Reproduce the part that opens with the line containing "The height and" and closes with the line containing "tap(760, 370)", with "screenshot" replaced by "capture" and nothing else altered. Omit the pictures.

--- Supplied records ---

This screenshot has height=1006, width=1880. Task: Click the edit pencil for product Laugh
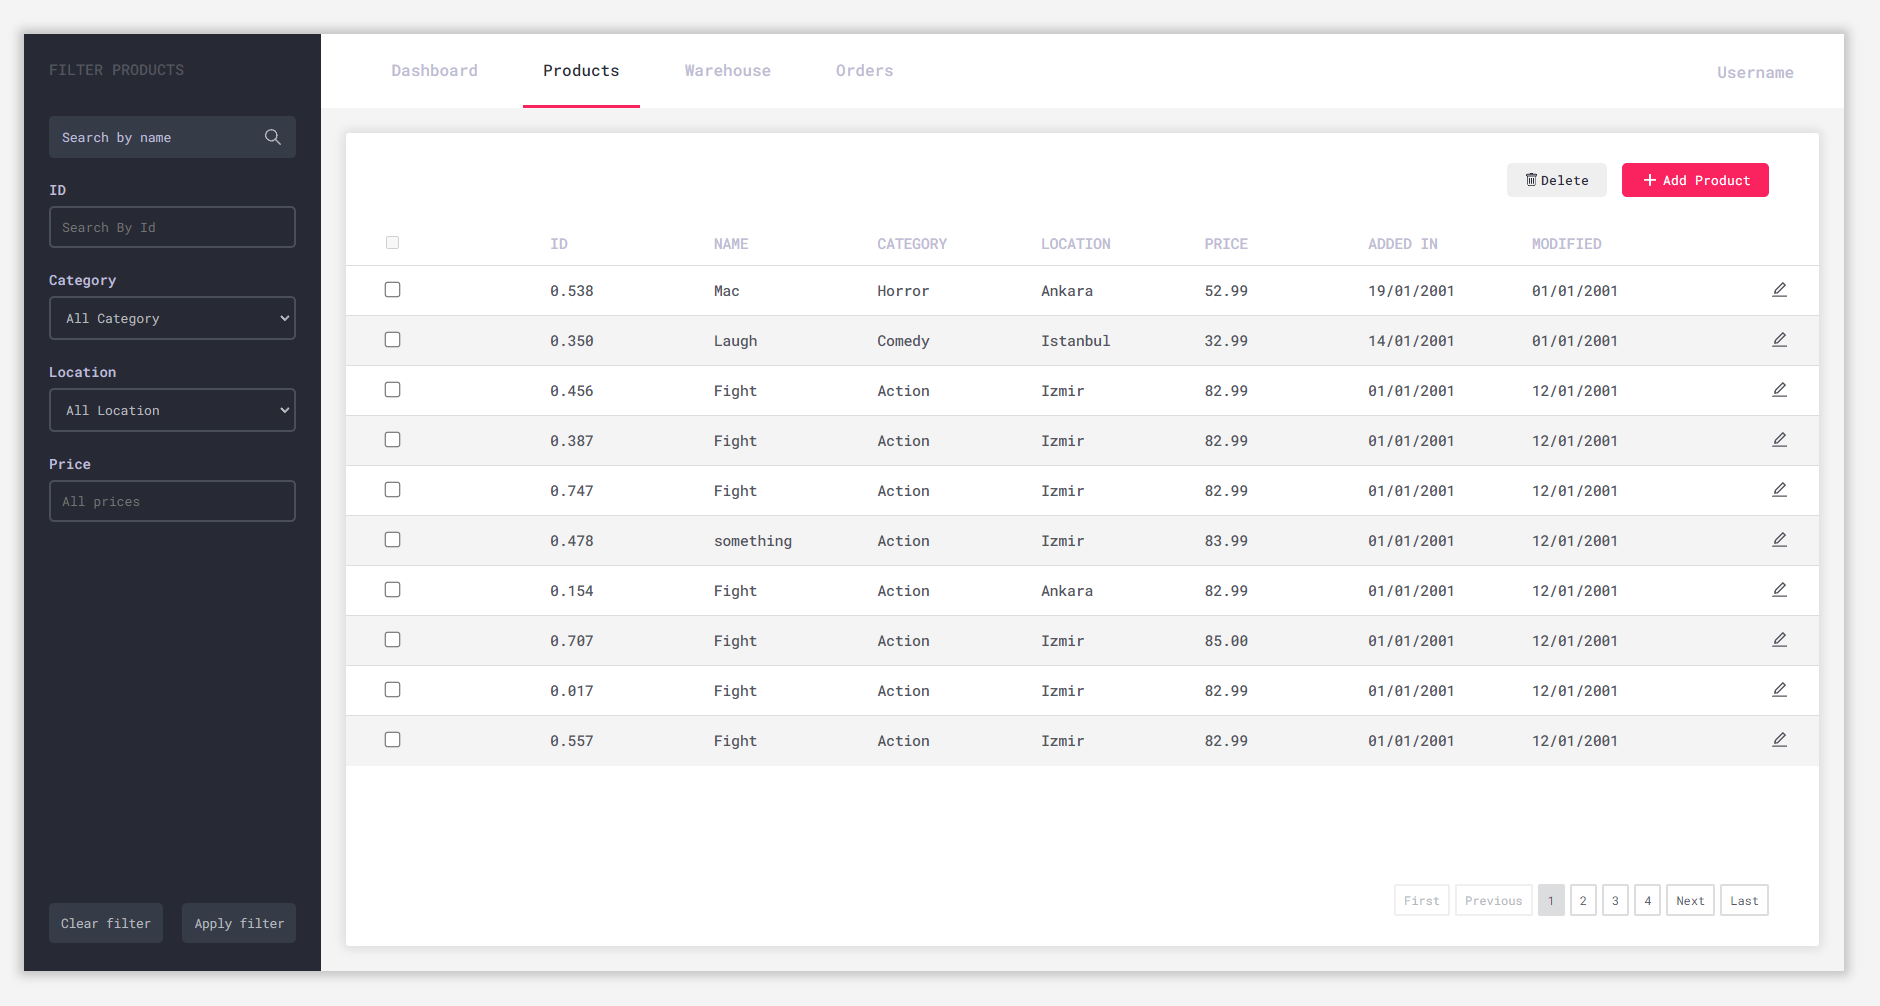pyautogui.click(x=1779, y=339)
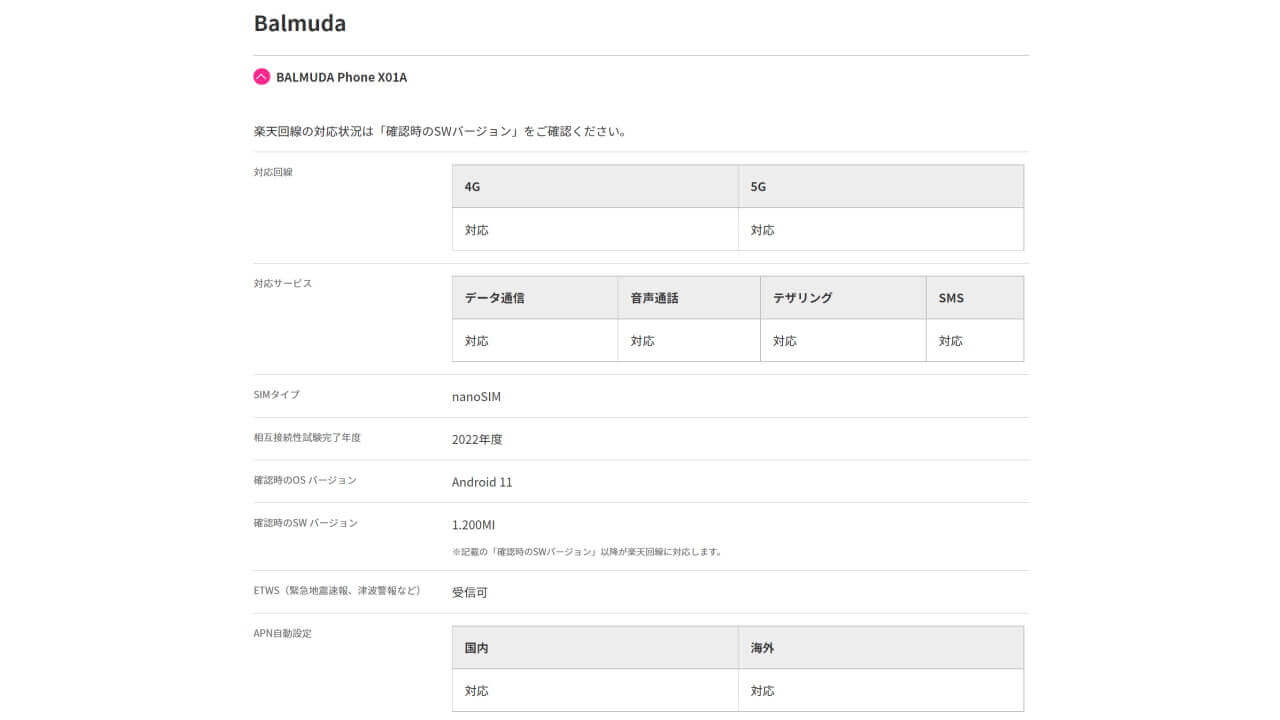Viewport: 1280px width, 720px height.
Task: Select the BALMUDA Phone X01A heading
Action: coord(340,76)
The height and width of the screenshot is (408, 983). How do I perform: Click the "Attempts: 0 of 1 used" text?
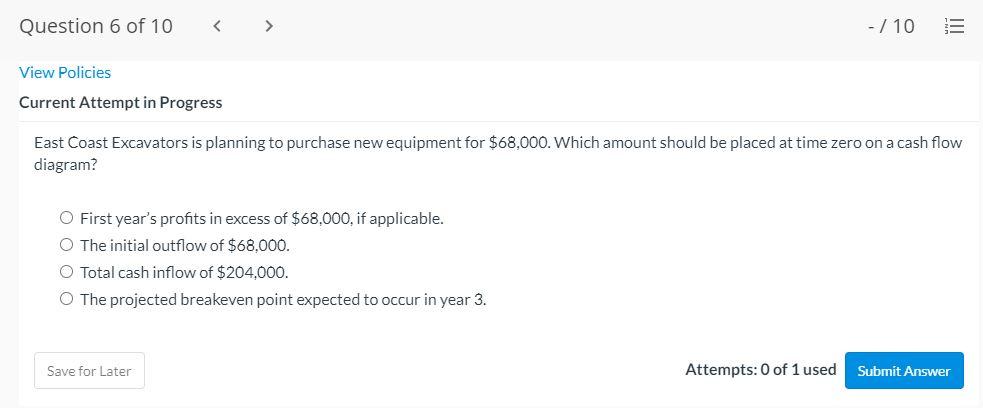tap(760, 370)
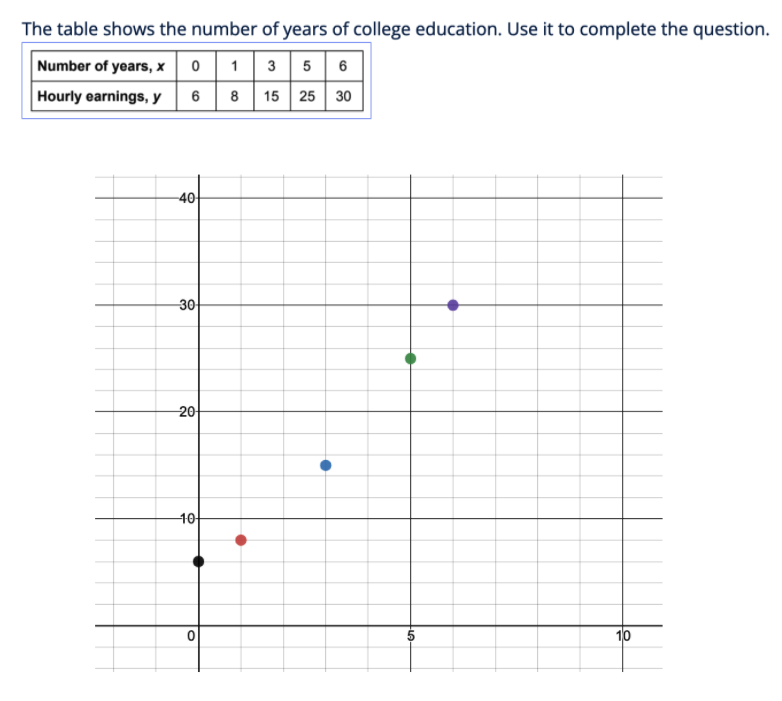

---
--- Supplied records ---

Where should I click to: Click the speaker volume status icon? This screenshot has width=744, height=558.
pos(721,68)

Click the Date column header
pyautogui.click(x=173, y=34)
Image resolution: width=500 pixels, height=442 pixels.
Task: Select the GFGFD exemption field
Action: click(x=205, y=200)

---

> [Response for this exercise]:
The height and width of the capture is (408, 983). How do I perform: Click the "Attempts: 0 of 1 used" text?
tap(760, 370)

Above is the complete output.